Julia Serano on Twitter:
1) You know the things transgender people do that seem "gender-reinforcing" to you? Well cisgender people do those things all the time too! pic.twitter.com/I9Vr2Dyo3u
— Julia Serano (@JuliaSerano) February 16, 2017
Marked groups (e.g. minorities) are put under microscope & viewed as suspicious whereas majorities (in this case cis people) remain unmarked
— Julia Serano (@JuliaSerano) February 16, 2017
3) We should now ask ourselves: "Hmmm, I wonder if other marked groups have ever been accused of reinforcing the gender system?"
— Julia Serano (@JuliaSerano) February 16, 2017
How about the common claim "#bisexuals reinforce the gender binary" – yet nobody accuses monosexuals of this! https://t.co/tWFQL31Akl
— Julia Serano (@JuliaSerano) February 16, 2017
To sum up: the "reinforcing" trope: 1) is inane, & 2) picks on minority/marginalized groups. Q.E.D. So please let's all stop using it…
— Julia Serano (@JuliaSerano) February 16, 2017
And how do TERFs respond to Serano’s well-researched if hastily argued thesis?
.@JuliaSerano the issue feminists have with the notion of 'gender identity' is that we understand gender to be socialized, not innate…
— Meghan Murphy (@MeghanEMurphy) February 17, 2017
By bravely ploughing on through and completely ignoring what was said.
-Shiv
Johnny Vector says
Just, wow.
As John Gilmore very nearly said: The TERF interprets scholarship as damage and routes around it.
Pierce R. Butler says
* Naive clue-deficient cis-hetero man raises hand *
Could somebody please explain “femme-tomboy” to those of us out of that loop?
Siobhan says
@ Pierce R. Butler
That one is actually a bit outside of my usual vocabulary, too.
Femme usually means a person conscientiously taking up expression regarding clothing, make-up, mannerisms, etc. that are generally regarded as feminine. Tomboy is usually “a woman with tendencies considered culturally ‘masculine'”. My best guess is that Serano says she sometimes does a mix of both, or is perceived to do both at varying times. In this context she is poking holes in the TERF insistence that transition has to do with gender roles (see Meghan Murphy).
If Murphy et al. were correct, there would be no butch or tomboy trans women. Also if Murphy et al were correct, trans women wouldn’t experience the ludicrous catch-22s that paint us into a corner: We’re either “failing” for not performing masculinity adequately or “faking” because we’re not performing femininity adequately.

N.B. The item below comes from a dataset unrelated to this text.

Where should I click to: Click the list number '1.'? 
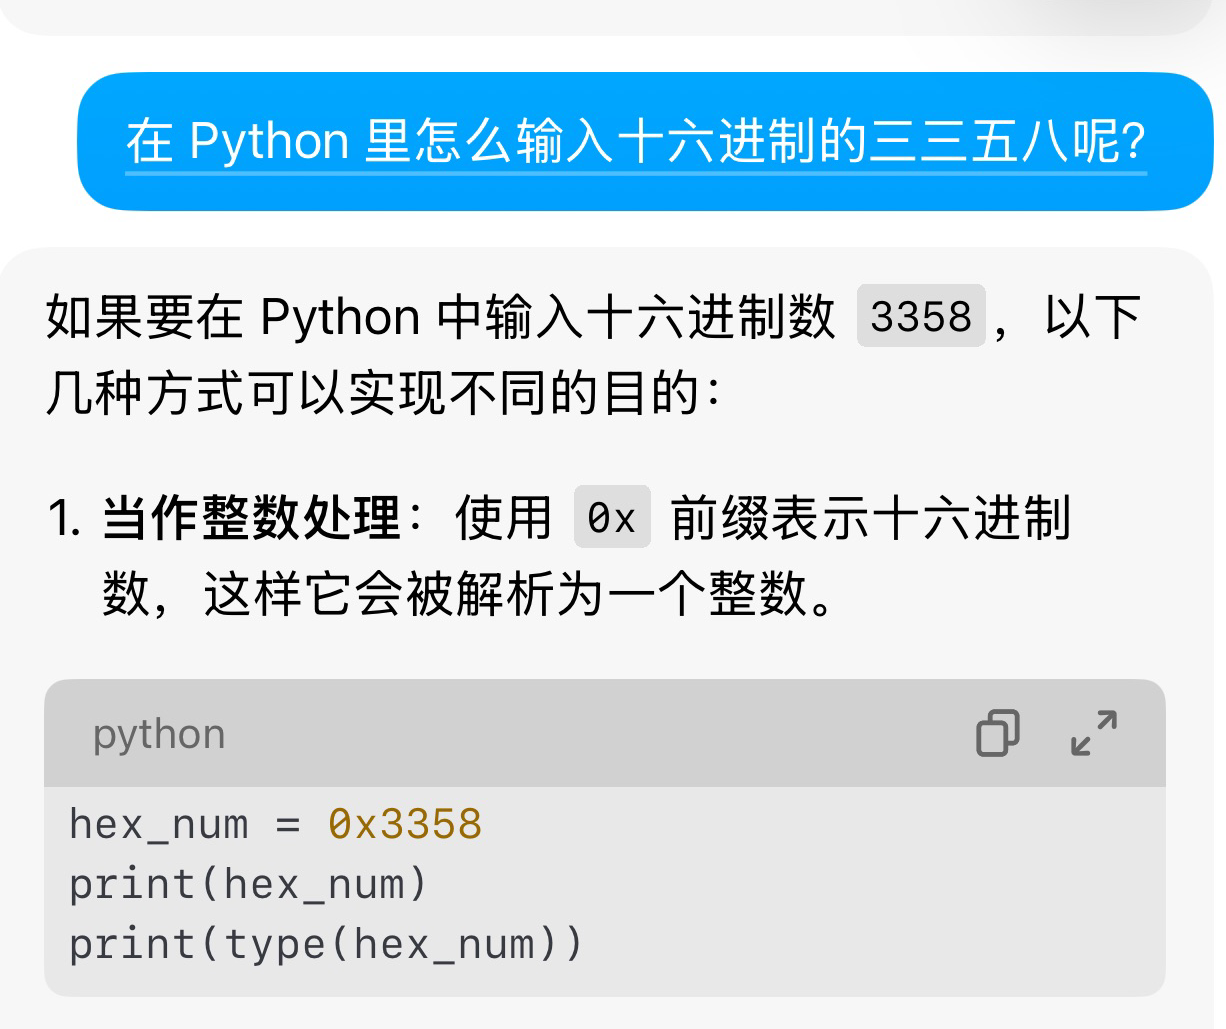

I suppose it’s entirely possible for a trans woman to nonetheless defend this absurdity but transitioning itself is not the perpetrator of it, as the Murphy crowd argue, and women like Serano prove the Murphy et all argument moot.
Pierce R. Butler says
Siobhan @ # 3 – Thanks, I think: at least I now have one less excuse for my failure to comprehend.
lumipuna says
What, were these political asexuals?
Knabb says
I’d read femme-tomboy as referring to a femme aesthetic and a predilection towards activities that are coded masculine. As a fairly unambiguous example, this would be someone who tends towards wearing makeup, skirts, dresses, and distinctly feminine hair styles, who has a hobby list full of football and computer programming.